- Born: 6 June 1954 (age 71) Tallinn, then part of Estonian SSR, Soviet Union
- Occupation: Actress
- Years active: 1973–present
- Spouse: Margus Kappel (divorced)
- Children: 1

= Merle Talvik =

Estonian actress

Merle Talvik (born 6 June 1954) is an Estonian stage, film and television actress whose career began in the mid-1970s.

==Early life and education==
Merle Talvik was born in Tallinn to Herbert and Asta Talvik (née Tomson). She attended primary and secondary schools in Tallinn and in 1973, at age nineteen, began performing as part of an ensemble cast with the Viru Varietee; a variety show established at Tallinn's Viru Hotel. She then enrolled at the Tallinn State Conservatory (now, the Estonian Academy of Music and Theatre), graduating in 1978.

==Career==
===Stage===
Following her graduation from the Tallinn State Conservatory, Talvik began a year-long engagement as a stage actress at the Vanemuine theatre in Tartu. Talvik then spent over twenty years with the Vanalinnastuudio in Tallinn, performing in over fifty stage roles.

===Film===
Talvik's first significant film role was as Tonya in the 1977 Russian language film The Sun, the Sun Again, directed by Svetlana Druzhinina for Mosfilm. The following year, she appeared in her first Estonian film, Reigi õpetaja, directed by Jüri Müür. In 1981, she had a starring role as Katrina Leet in the Arvo Kruusement-directed drama Karge meri, based on the 1938 novel of the same name by author August Gailit. In 1983, she appeared as Krista Tammet in a leading role in the Dmitri Svetozarov-directed Russian-language Lenfilm drama Speed.
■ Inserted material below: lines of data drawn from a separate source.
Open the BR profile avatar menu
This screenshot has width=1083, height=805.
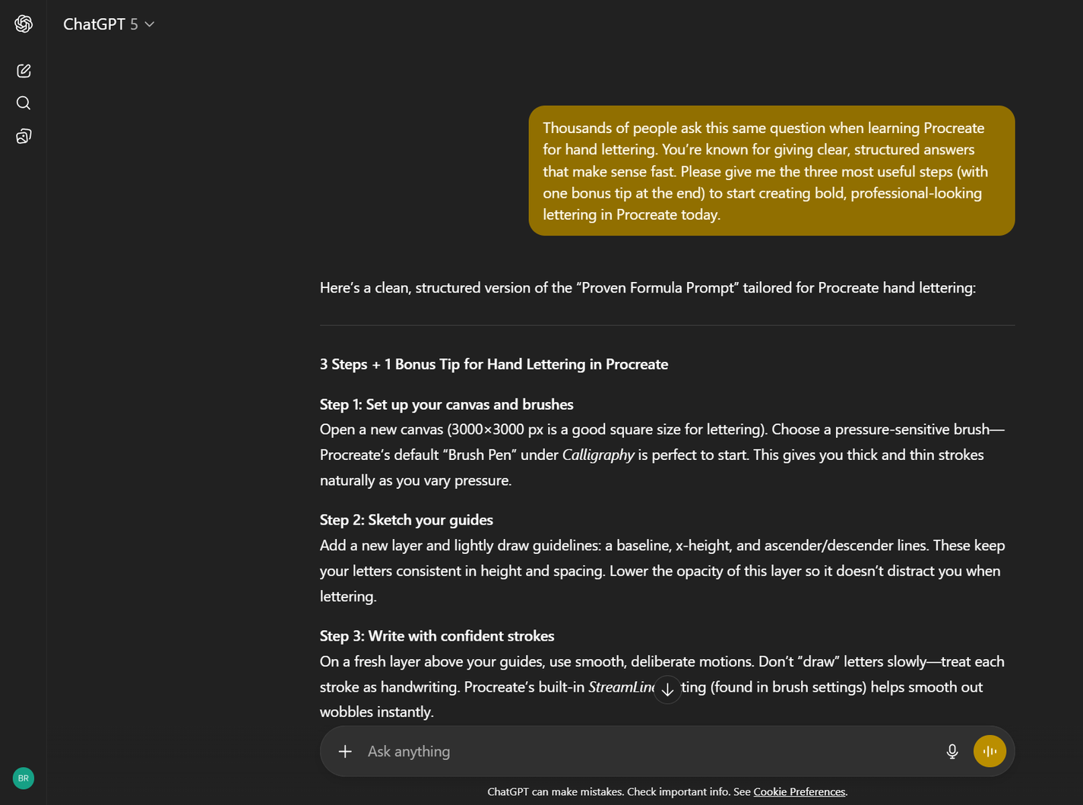(24, 778)
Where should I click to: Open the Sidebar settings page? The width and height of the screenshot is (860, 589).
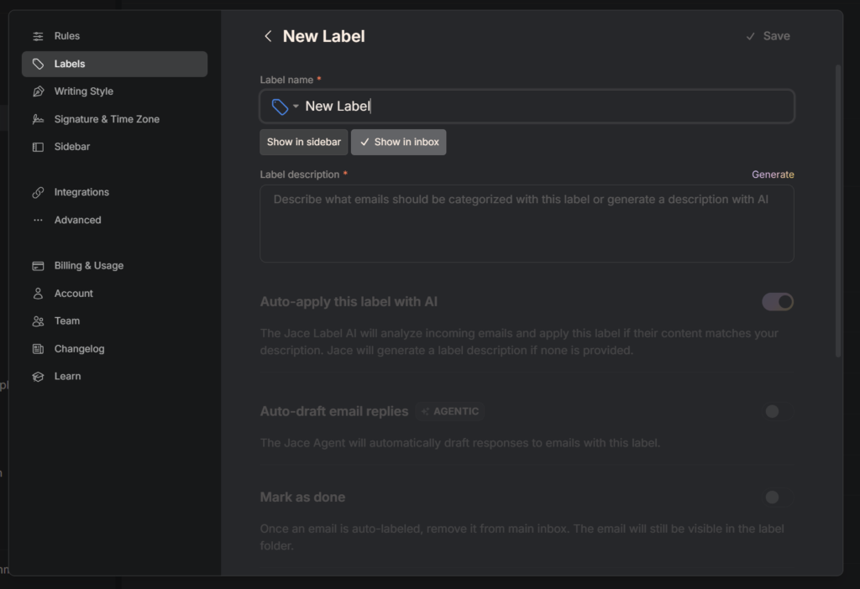click(72, 147)
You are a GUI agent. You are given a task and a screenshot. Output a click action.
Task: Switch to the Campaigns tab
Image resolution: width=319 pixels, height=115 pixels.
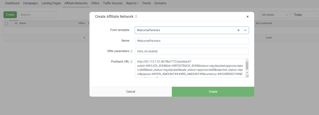[x=31, y=3]
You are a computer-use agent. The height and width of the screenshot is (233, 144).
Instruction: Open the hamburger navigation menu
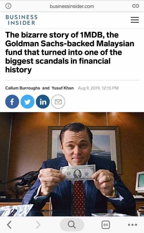click(135, 20)
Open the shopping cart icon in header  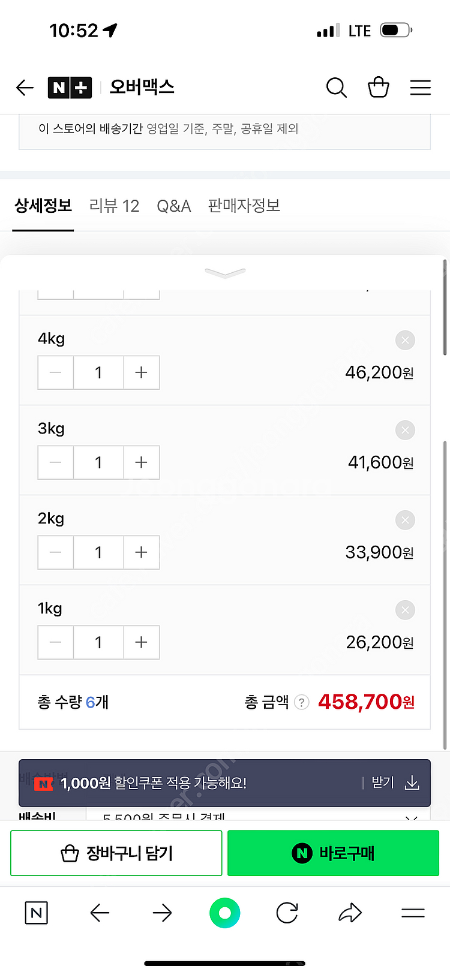(378, 88)
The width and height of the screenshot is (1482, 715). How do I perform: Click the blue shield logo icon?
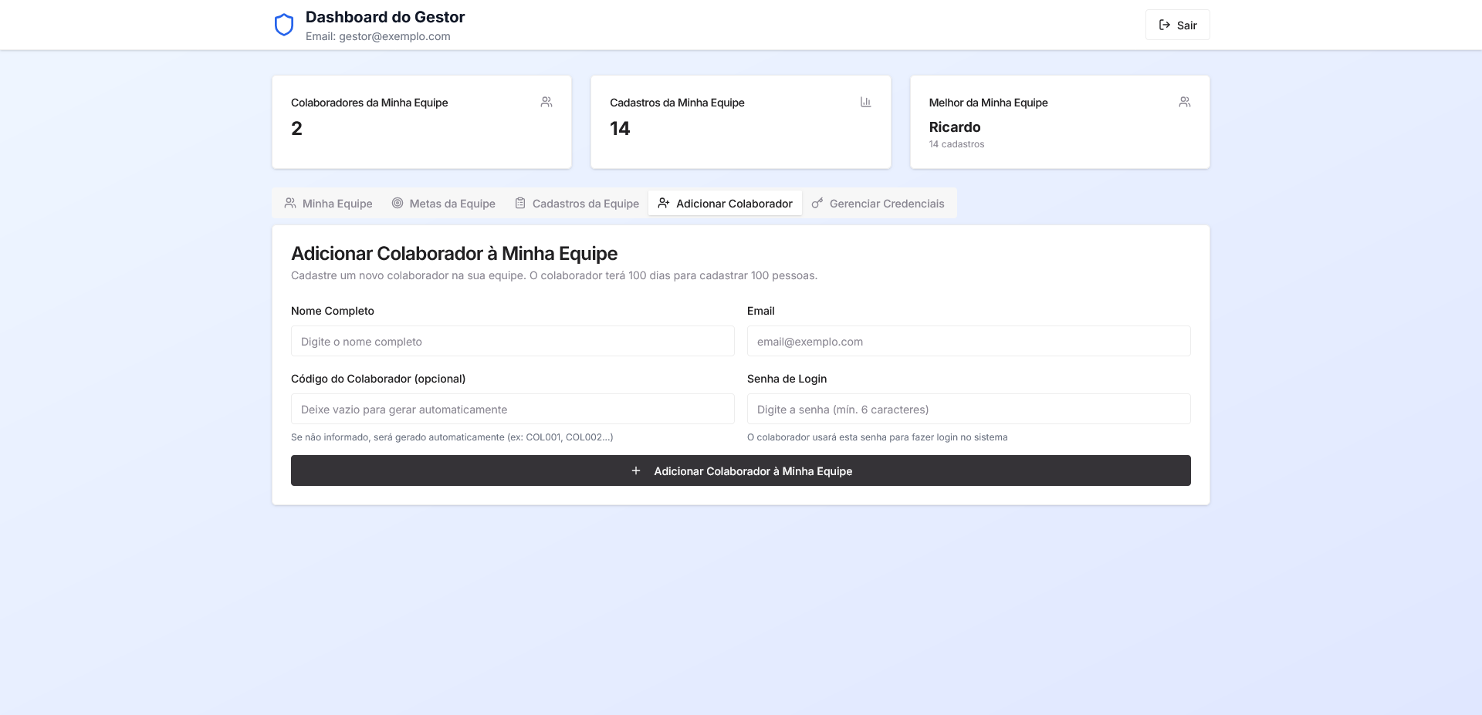point(284,25)
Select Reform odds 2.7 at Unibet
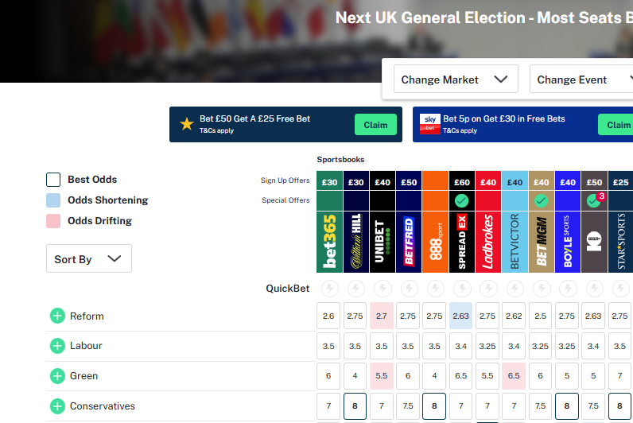 point(382,316)
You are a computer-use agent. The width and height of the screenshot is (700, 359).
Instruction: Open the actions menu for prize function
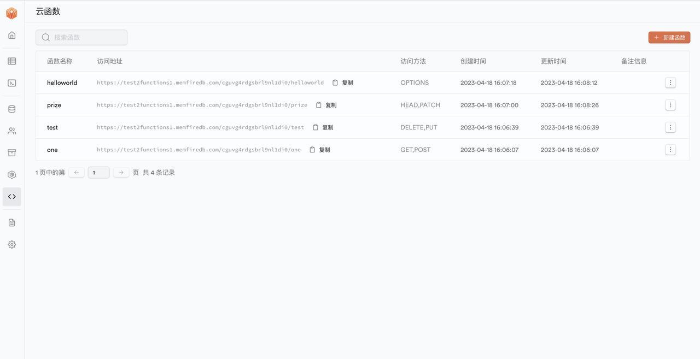[x=669, y=103]
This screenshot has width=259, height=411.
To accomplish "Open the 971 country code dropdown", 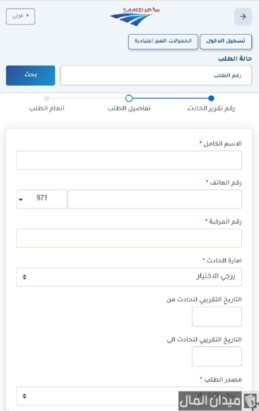I will [42, 199].
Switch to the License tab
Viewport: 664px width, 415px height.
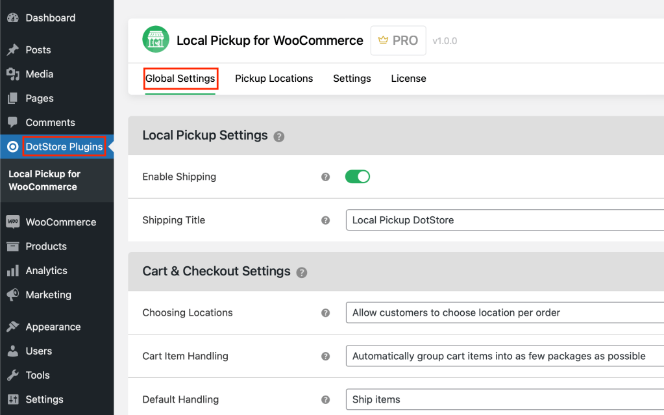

Other film roles include Daisy in the 1985 Ago-Endrik Kerge-directed Tallinnfilm musical-drama Savoy Ball and smaller roles in the 1980 Kaljo Kiisk-directed drama Metskannikesed; the 1987 Lembit Ulfsak-directed comedy-drama Keskea rõõmud; the 1990 Kaljo Kiisk-directed drama Regina, based on the 1978 novel Valikuvõimalus by Aimée Beekman; and in the 2009 Hannu Salonen-directed crime-drama Vasha.

===Television===
In addition to stage and film roles, Talvik has frequently appeared on Estonian television. In 1981, she appeared as Ilga in the seven-part Aloizs Brenčs-directed Latvian language television melodrama miniseries Ilgais ceļš kāpās. In 1982, she had a starring role in the Leo Karpin-directed television comedy film Teisikud opposite singer Jaak Joala, which was subsequently released theatrically. From 1994 until 1996, she had a recurring role as Helgi in the popular, long-running Eesti Televisioon (ETV) drama Õnne 13. In 2002, she played the role of Valentina on the TV3 series Nurjatud tüdrukud. From 2012 until 2016, she played a recurring role as Tiiu Pärn on the TV3 comedy-crime series Kättemaksukontor. From 2013, she has played the role of Maria on the Kanal 2 comedy-drama series Naabriplika.

In 2024, she began appearing in the role of Helgi in the Ergo Kuld directed TV3 drama Valetamisklubi.

==Personal life==
Merle Talvik has been married twice. Her second husband was musician Margus Kappel. The couple have a son, Karl Olaf, and later divorced.